State finances — or the lack thereof — will have an impact on many issues to be debated in the Statehouse, and the House Ways and Means Committee will be consulted frequently for possible revenue streams.
“It’s going to be very tough,” Sharpe said. “It’s not likely for the Legislature or the governor to look at tax increases in an election year, but I think the pressures are going to be tremendous on the state treasury. We are going to have to find a way to balance that and I don’t see a clear path to that yet.”
Sharpe noted Shumlin recently agreed to earmark $6.1 million in state funds to backfill a reduction in the federal Low-Income Home Energy Assistance Program that helps qualifying residents purchase heating fuel.
“I await the governor’s budget to see where he’s going to get that $6.1 million from,” Sharpe said.
Permit reform, environmental protection and increased government efficiency are topics lawmakers are likely to deal with this year, according to Sharpe.
While the Legislature will spend a lot of time trying to solve current problems, it will also seek to lay a foundation for future economic prosperity, according to Rep. Paul Ralston, D-Middlebury. Ralston is a member of the House Commerce and Economic Development Committee.
“My focus will be to keep the economic development agenda on the forefront,” said Ralston, founder and president of Vermont Coffee Company. “I think that will be more difficult this year because of the flood, but I will work hard to protect at least minimal funding that exists in our state for economic development and make sure that in these tough fiscal times we continue to invest at least something in our economic future.”
Like many of his colleagues, Ralston believes the aftermath of Irene gives the state an opportunity to look at delivering government services differently.
“I feel this very strong sense of urgency about moving Vermont’s economy into the ‘new economy,’ moving away from our difficult times and investing in the opportunities that are there for the future,” he said.
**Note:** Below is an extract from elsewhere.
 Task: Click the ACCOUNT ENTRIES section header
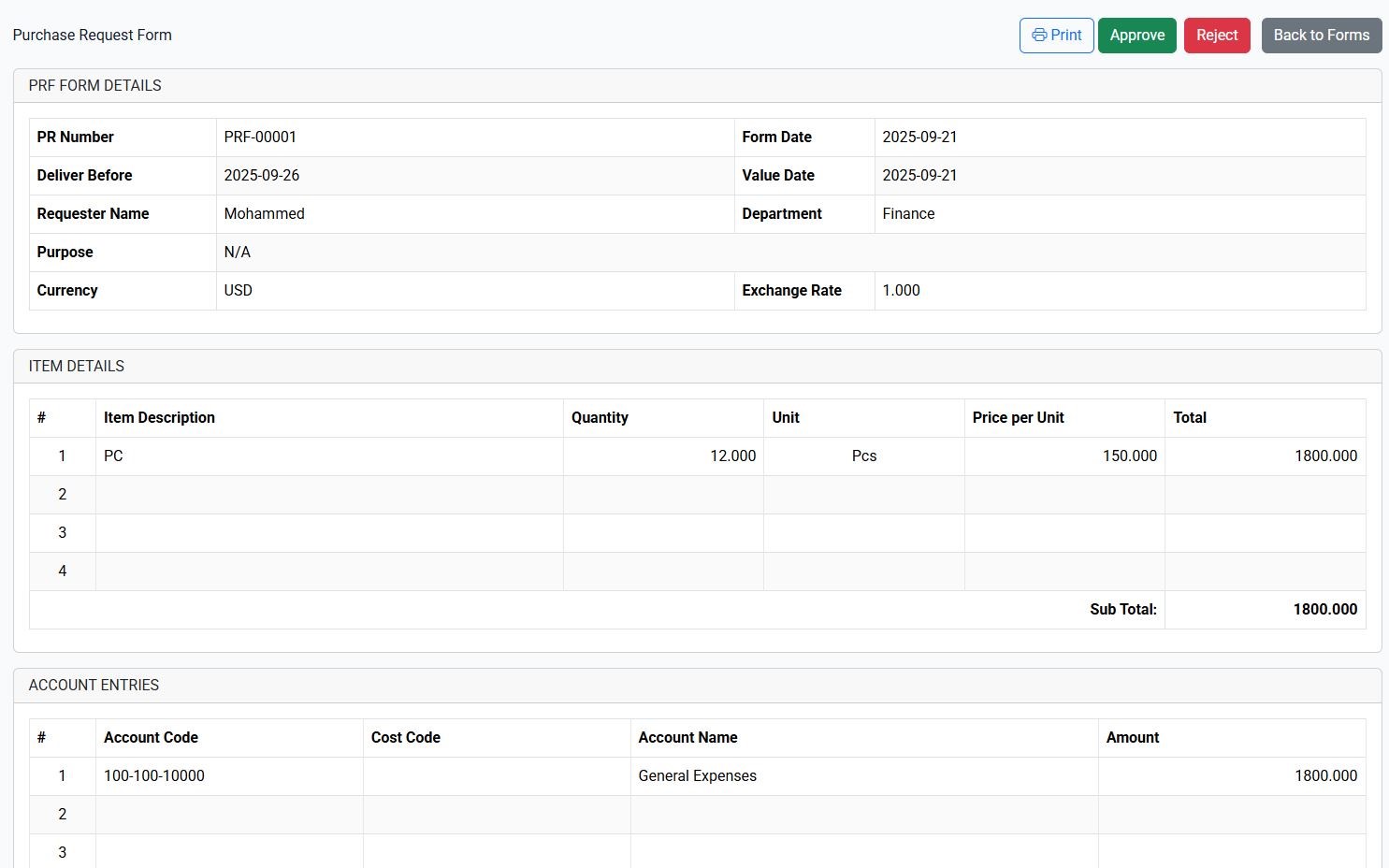pyautogui.click(x=94, y=685)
The state, Ralston said, must look at different ways of attracting new employers and rewarding existing businesses that create new jobs and tax revenues. He applauded his hometown of Middlebury for considering (at its upcoming town meeting) an economic development director position and said towns that take such initiative should get more consideration when it comes to state grants.
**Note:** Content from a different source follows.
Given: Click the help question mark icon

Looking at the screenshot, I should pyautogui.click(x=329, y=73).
Ralston said his committee will also work on unemployment and Workers’ Compensation Insurance. Specifically, he said the Legislature must come up with a definition of “independent contractors and how they are treated for tax and insurance purposes. We have to get to a common definition across different agencies, different programs and different laws so that employers are clear about what their obligations are.”
Other 2012 legislative priorities cited by lawmakers include:
• A “Death with Dignity” bill that would give qualifying, terminally ill patients the right to end their own lives.
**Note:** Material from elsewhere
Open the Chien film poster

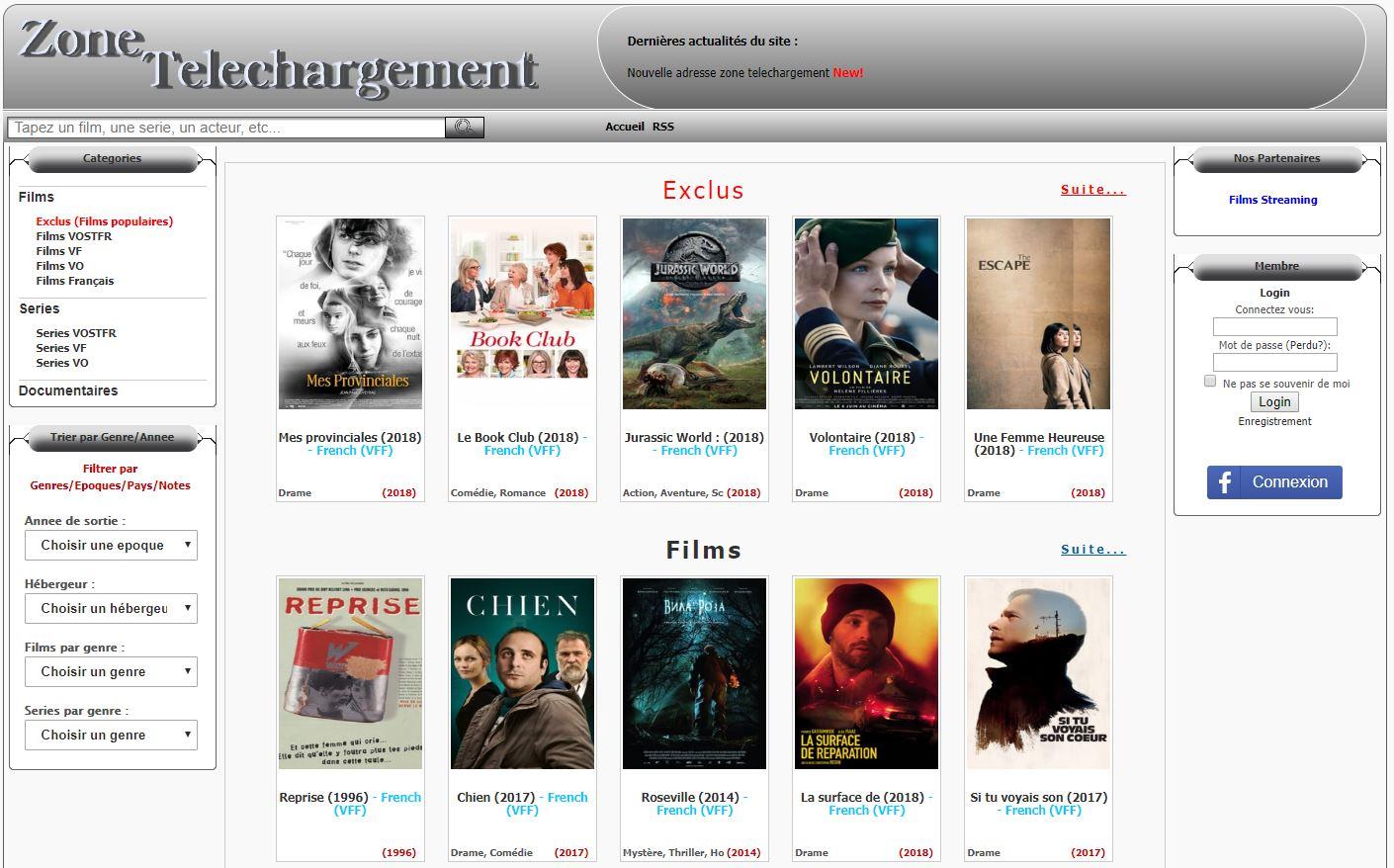pos(522,673)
• Further expanding broadband Internet access and cell phone coverage in the state.
• Upgrading the state’s electricity transmission line system.
• Finding a way to crack down on the abuse of regulated drugs.
• Defending the state against a lawsuit filed by two advocacy groups alleging that Vermont has failed to improve its backlog of unassigned cases related to adults and children that have been placed in Vermont Protective Services.
Reporter John Flowers is at [email protected].